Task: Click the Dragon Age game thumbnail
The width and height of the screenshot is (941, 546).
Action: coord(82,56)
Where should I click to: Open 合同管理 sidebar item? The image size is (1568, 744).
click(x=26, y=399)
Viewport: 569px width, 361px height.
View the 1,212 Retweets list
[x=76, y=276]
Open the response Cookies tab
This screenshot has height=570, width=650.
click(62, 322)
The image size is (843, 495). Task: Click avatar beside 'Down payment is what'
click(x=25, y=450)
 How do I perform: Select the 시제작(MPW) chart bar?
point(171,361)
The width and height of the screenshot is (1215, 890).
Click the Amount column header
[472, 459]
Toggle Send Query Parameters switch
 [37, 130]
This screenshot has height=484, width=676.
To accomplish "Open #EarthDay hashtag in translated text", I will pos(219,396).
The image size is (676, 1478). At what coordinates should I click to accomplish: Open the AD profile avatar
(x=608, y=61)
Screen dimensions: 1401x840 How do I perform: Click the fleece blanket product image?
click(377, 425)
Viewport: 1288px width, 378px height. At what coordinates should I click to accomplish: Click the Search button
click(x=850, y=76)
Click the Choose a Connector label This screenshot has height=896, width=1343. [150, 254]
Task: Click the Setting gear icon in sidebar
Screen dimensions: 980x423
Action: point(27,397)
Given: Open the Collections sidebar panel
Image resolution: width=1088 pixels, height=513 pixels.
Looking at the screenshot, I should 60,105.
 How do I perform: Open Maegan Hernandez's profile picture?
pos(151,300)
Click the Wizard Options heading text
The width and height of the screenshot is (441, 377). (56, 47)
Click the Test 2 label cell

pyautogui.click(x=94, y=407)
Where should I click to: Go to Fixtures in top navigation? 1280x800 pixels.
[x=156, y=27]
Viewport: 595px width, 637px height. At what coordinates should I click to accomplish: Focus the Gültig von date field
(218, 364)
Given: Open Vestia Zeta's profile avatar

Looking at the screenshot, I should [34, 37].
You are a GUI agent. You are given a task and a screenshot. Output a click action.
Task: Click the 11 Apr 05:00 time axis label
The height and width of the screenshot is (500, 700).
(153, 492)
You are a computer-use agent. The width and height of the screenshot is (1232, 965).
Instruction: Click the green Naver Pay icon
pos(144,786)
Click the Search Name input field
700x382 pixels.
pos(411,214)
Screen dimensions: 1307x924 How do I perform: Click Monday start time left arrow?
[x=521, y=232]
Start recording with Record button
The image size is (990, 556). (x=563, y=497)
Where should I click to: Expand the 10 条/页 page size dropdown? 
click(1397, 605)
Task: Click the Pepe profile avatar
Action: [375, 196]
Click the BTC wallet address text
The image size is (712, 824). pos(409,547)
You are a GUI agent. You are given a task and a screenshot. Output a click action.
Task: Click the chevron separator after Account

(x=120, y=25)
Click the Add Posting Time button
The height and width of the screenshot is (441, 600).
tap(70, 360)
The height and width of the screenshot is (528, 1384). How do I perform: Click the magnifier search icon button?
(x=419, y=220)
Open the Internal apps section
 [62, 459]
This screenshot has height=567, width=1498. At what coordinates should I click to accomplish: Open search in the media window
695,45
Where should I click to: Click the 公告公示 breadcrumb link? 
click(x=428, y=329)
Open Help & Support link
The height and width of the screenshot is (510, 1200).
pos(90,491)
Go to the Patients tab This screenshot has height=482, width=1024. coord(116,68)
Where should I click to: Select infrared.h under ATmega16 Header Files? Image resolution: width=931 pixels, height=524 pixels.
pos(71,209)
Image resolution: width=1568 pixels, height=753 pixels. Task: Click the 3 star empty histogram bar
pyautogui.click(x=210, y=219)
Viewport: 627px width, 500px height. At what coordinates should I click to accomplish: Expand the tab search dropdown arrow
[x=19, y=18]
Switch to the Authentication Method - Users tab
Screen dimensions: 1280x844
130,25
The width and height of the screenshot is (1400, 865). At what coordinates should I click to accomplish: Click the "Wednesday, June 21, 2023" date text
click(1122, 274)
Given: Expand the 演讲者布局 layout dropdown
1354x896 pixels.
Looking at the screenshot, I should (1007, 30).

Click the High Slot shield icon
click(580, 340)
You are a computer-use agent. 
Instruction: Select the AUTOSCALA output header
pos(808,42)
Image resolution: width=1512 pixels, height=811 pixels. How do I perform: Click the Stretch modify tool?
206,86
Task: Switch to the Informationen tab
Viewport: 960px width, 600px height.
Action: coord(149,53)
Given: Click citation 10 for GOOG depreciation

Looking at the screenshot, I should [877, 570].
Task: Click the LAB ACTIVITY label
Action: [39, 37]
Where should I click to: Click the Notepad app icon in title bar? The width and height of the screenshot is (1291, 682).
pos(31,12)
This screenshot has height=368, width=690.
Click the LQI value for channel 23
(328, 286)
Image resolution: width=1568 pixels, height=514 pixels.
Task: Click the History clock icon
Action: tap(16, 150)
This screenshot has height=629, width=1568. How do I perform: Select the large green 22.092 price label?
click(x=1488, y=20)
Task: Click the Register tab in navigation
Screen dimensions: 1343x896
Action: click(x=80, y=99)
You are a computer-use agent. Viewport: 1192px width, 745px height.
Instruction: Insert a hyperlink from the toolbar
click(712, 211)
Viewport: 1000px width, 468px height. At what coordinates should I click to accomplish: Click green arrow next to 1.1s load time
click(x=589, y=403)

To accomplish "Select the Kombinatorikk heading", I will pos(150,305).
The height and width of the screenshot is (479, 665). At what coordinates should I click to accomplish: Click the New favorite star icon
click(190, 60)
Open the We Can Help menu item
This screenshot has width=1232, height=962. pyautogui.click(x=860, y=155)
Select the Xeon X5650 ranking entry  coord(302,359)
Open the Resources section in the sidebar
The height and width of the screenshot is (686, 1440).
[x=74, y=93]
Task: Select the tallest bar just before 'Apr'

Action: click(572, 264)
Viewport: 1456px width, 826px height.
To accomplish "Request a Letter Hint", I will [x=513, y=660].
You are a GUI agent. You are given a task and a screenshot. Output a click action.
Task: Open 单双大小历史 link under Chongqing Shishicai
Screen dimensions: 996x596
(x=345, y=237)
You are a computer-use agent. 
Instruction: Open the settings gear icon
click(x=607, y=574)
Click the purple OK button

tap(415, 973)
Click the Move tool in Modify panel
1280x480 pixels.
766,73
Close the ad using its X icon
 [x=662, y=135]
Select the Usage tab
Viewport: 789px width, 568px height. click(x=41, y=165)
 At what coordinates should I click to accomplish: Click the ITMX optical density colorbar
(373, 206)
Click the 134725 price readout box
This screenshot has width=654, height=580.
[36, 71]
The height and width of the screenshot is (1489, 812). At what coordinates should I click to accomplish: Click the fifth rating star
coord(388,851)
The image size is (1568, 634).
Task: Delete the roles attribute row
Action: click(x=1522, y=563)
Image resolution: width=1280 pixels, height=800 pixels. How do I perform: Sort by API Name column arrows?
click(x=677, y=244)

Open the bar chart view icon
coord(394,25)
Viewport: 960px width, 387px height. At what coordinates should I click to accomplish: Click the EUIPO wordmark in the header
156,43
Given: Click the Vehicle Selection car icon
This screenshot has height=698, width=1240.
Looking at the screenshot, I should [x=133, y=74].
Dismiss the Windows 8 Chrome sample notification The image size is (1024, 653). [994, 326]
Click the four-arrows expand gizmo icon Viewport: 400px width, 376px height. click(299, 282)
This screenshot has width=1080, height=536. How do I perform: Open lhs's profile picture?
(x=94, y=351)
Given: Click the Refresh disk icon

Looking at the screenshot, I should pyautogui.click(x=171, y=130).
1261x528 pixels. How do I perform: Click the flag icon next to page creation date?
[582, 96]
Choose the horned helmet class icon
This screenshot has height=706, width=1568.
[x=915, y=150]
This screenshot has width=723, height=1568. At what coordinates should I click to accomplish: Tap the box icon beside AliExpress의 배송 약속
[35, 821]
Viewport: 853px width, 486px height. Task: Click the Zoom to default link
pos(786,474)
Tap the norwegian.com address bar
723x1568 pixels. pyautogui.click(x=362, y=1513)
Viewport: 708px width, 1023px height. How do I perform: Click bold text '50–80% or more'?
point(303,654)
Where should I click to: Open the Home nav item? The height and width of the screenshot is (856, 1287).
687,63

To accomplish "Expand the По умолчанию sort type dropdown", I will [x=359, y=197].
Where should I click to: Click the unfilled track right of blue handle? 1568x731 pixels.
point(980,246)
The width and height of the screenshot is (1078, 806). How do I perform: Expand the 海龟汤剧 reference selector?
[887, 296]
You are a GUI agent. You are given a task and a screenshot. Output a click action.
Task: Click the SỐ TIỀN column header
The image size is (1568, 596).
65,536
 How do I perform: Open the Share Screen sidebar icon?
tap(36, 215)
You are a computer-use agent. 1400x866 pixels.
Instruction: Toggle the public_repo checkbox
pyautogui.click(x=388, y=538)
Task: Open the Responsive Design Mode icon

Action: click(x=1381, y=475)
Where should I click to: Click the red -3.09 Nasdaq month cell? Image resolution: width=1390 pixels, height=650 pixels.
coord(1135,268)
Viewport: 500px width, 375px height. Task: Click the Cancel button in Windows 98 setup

# # # # #

Give back the listing exactly, please, from its first line to the line containing "Viewport: 569px width, 361px height.", inclusive, and nothing past that line.

ANSWER BOX
Task: Click the Dragon Age game thumbnail
The width and height of the screenshot is (941, 546).
Action: coord(82,56)
Where should I click to: Open 合同管理 sidebar item? The image size is (1568, 744).
click(x=26, y=399)
Viewport: 569px width, 361px height.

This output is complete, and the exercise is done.